Pourtant, cette vision de l’avenir de l’Europe semble obtuse étant donné que, sans les États-Unis, la réponse de l’Europe aux incursions les plus récentes de la Russie serait terriblement inadéquate. Les forces européennes s’appuient sur l’infrastructure américaine pour coordonner les tâches de base. L’OTAN, qui lie les États-Unis à la sécurité européenne, renforce ce travail. Scholz n’arrive pas à décider où l’Allemagne s’intègre. Il apaise ses homologues français qui se vantent de la supposée autonomie géopolitique de l’UE. Mais son gouvernement s’en remet aussi toujours à la position stabilisatrice de l’Amérique. Si l’Allemagne devait dépenser plus pour la défense, elle aurait le pouvoir de défendre une position quelque part entre la vision de l’autonomie de la France – incarnée par la déclaration de Macron en 2019 selon laquelle l’OTAN était en train de devenir « en état de mort cérébrale » – et sa propre préférence historique de travailler avec les États-Unis. États pour promouvoir la sécurité de l’Europe.

Bien sûr, une armée allemande plus forte mettra du temps à mûrir. Récolter ses dividendes prendra encore plus de temps. Abandonner ce travail prématurément, cependant, laissera sans réponse les menaces plus importantes posées par la Russie et ses ambitions impérialistes. Bien que la prédécesseure de Scholz, Angela Merkel, soit restée réticente face au conflit, elle a astucieusement qualifié Poutine l’année dernière en disant : « La dissuasion militaire est le seul langage qu’il comprend.

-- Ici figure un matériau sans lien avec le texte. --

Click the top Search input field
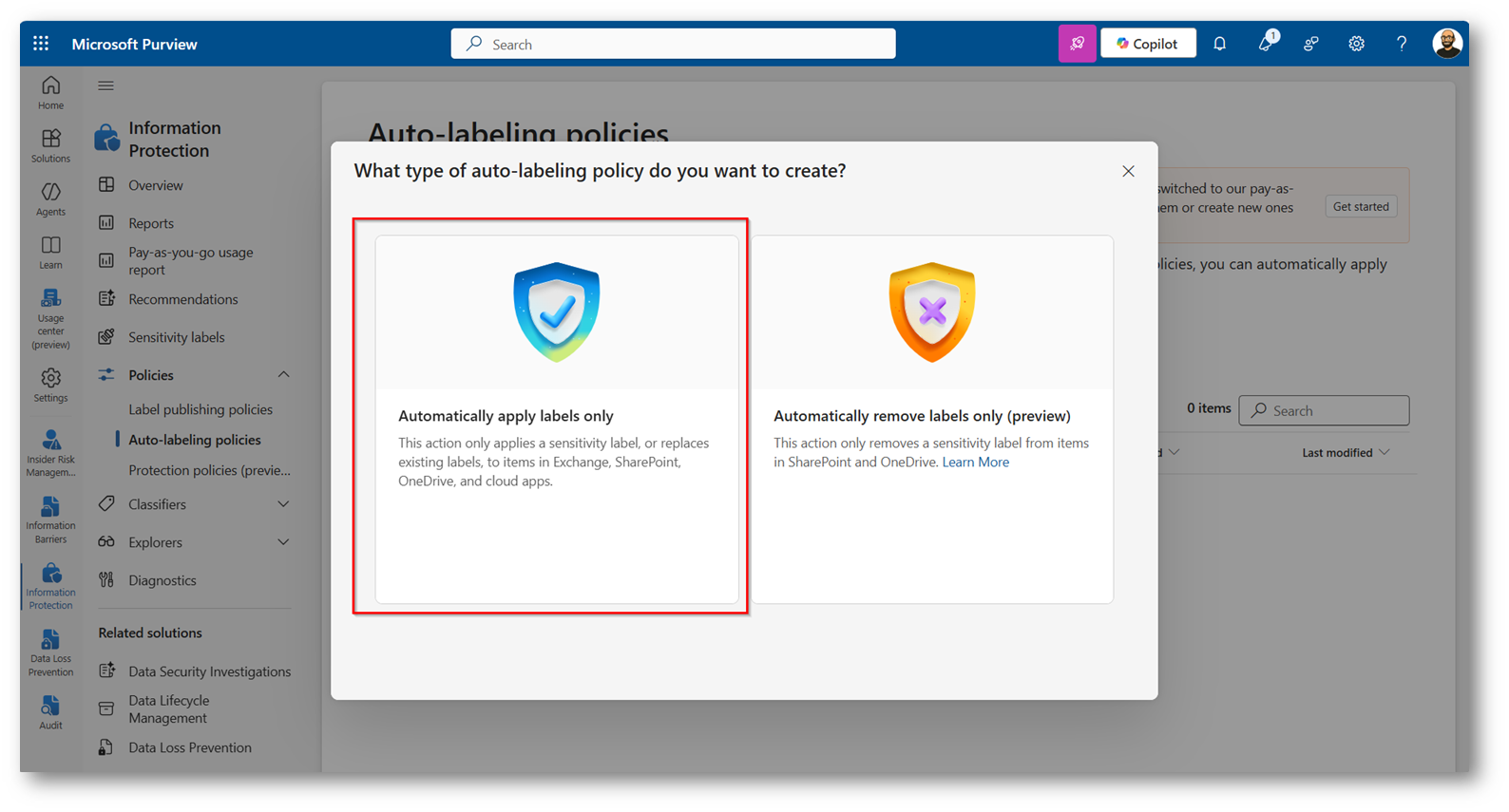This screenshot has width=1509, height=812. (x=673, y=44)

Les Allemands expliquent leur difficulté à augmenter les dépenses de défense en pointant les obstacles bureaucratiques. Ces excuses sont devenues moins crédibles à mesure que la guerre en Ukraine s’éternisait. La chancelière est prête à contourner la procédure lorsqu’elle s’occupe des intérêts économiques de l’Allemagne. Il a tenté d’anticiper le débat au sein de son cabinet lors de la vente d’une part importante d’un terminal du port de Hambourg à une société chinoise l’automne dernier, par exemple. (Il n’a renégocié la vente qu’après la fureur du public.) La même urgence semble lui faire défaut lorsqu’il s’agit d’atteindre ses objectifs déclarés de modernisation militaire.

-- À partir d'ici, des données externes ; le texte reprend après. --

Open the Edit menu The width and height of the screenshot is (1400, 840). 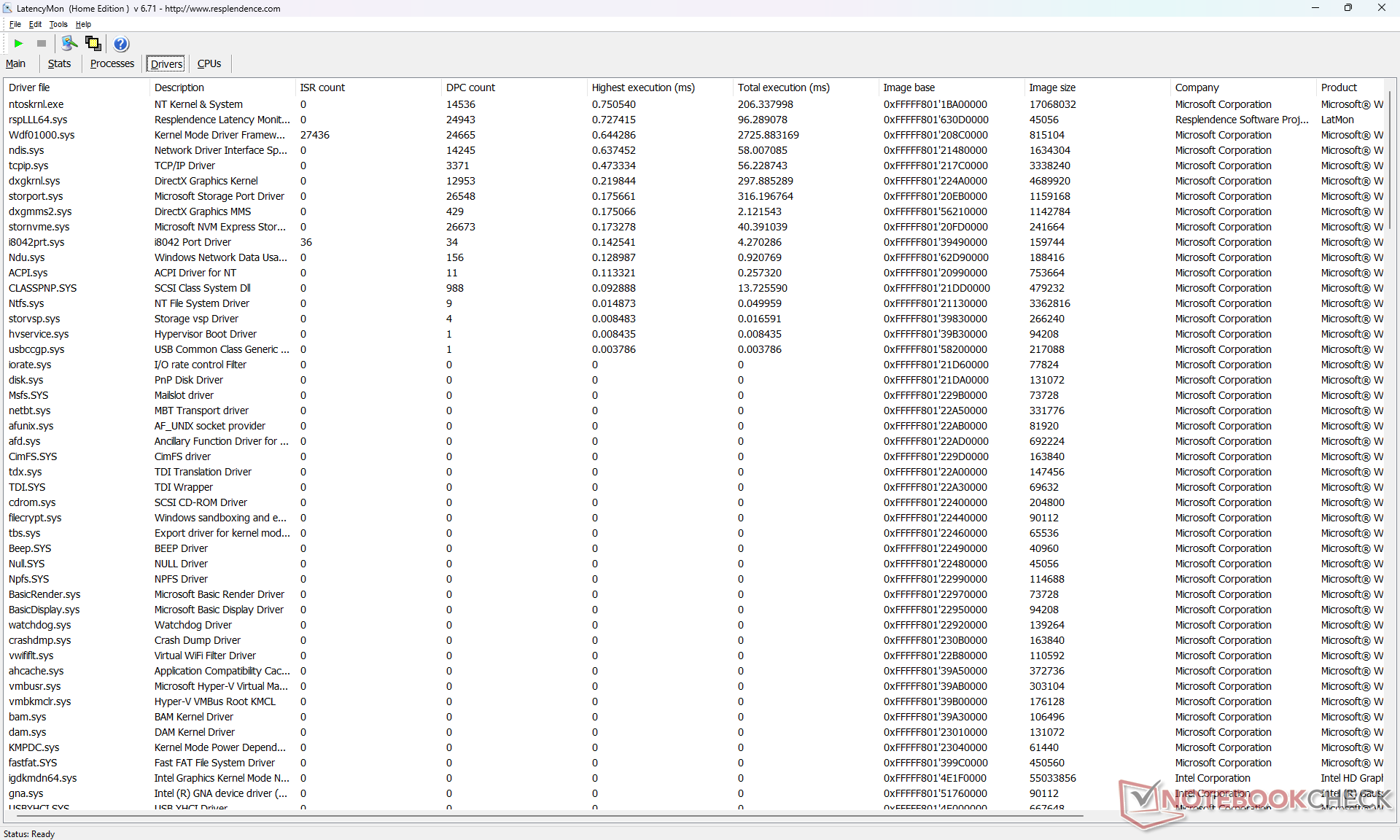(35, 24)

Peu de temps après avoir admis que son gouvernement n’avait pas dépensé 2 % de son PIB pour la défense l’année dernière, le chancelier a écrit un article de 5 000 mots dans Affaires étrangères visant à préciser ce qu’il avait voulu dire par le mot Zeitenwende dans son discours au Bundestag. Au lieu de cela, il a redéfini le terme. Plutôt qu’une feuille de route pour son gouvernement, c’est devenu un phénomène mondial. Tous les États, a-t-il écrit, doivent faire face à un « nouveau monde multipolaire », une ère dans laquelle « différents pays et modèles de gouvernement se disputent le pouvoir et l’influence ». Sa déclaration croustillante il y a un an sur la façon dont l’Allemagne pouvait surmonter les obstacles s’était transformée en une longue méditation sur leur intraitabilité. Diluer l’original Zeitenwende n’enlèvera pas ce qui l’a catalysé.